> _YOUR GOAL_: In the records below, find the line containing "The height and"; copy exactly that line and all lines after it to the end, and nothing else.

> _Collected data_:
********

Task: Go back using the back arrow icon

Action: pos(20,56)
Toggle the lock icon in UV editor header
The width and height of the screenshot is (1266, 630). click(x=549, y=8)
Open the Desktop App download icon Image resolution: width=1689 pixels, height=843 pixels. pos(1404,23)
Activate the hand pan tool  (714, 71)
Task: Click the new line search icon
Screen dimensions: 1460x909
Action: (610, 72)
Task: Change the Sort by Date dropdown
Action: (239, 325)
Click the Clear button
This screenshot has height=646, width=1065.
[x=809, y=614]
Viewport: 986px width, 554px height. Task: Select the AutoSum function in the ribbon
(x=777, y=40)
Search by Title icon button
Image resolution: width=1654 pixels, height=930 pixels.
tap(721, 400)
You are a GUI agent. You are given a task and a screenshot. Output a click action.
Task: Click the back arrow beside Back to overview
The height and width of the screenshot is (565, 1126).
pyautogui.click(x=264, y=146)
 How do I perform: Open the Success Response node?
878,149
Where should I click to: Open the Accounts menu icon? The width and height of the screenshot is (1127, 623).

********

> _OUTPUT BELOW_:
The height and width of the screenshot is (565, 1126).
pyautogui.click(x=264, y=146)
 How do I perform: Open the Success Response node?
878,149
Where should I click to: Open the Accounts menu icon? The width and height of the screenshot is (1127, 623).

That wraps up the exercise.